(MoneyWatch) Microsoft (MSFT) plans to release a mobile version of its Office suite for Apple (AAPL) iOS and Google (GOOG) Android platforms next year, according to a report by Tom Warren in The Verge. If correct, the move will have been long rumored and even expected.
But rather than truly embracing competing platforms to rise above them, Microsoft is using the move offensively. This seems more an attempt to sell corporations its own Surface as a mobile device choice and to seed its cloud ambitions.
According to the report, Microsoft will provide a new version of its Office Mobile apps suite that allows iPhone, iPad, and Android device owners to see Word, PowerPoint, and Excel documents. Users will need a Microsoft account to view the content. The iOS version is expected in March 2013, with the Android one following two months later.

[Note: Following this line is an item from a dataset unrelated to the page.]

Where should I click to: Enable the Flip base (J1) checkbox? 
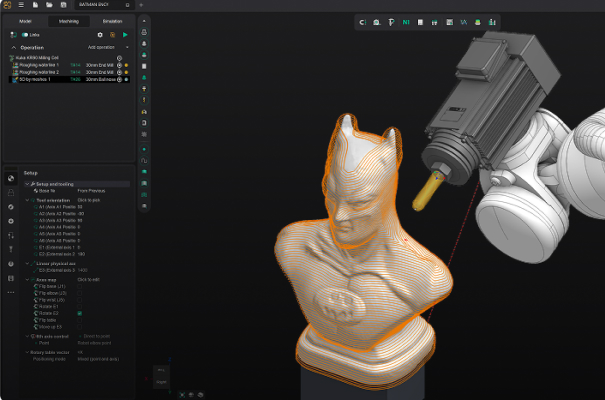pos(80,287)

The key, here, is to notice that Microsoft is talking about reading documents. To edit or write documents, a user would need either a subscription on Office 365, its cloud service, which would be available through the app, or need a code from an employer or other organization that would enable editing. In other words, Office Mobile is largely a tease, much like the evaluation versions of Office that ship on millions of PCs are.
Microsoft has been pushing Office 365 accounts over the last year because it provides a lot of advantages for the company. There is no software to copy to multiple machines and, because it is regularly billed, the company locks down an automatic annuity rather than waiting to see how many companies and individuals opt to upgrade in a given year. If Microsoft is successful in moving people to Office 365, it could see a significant increase in annual revenue.
The other point the mobile approach makes is that users who consider Office to be a set of critical apps might consider the Microsoft's new Surface tablets. The devices come with Word, Excel, PowerPoint and Outlook and come with a full feature set. If you've used the Office compatible apps from third parties on tablets, you'll know that even the best ones can seem wanting when a few features you rely on are not available.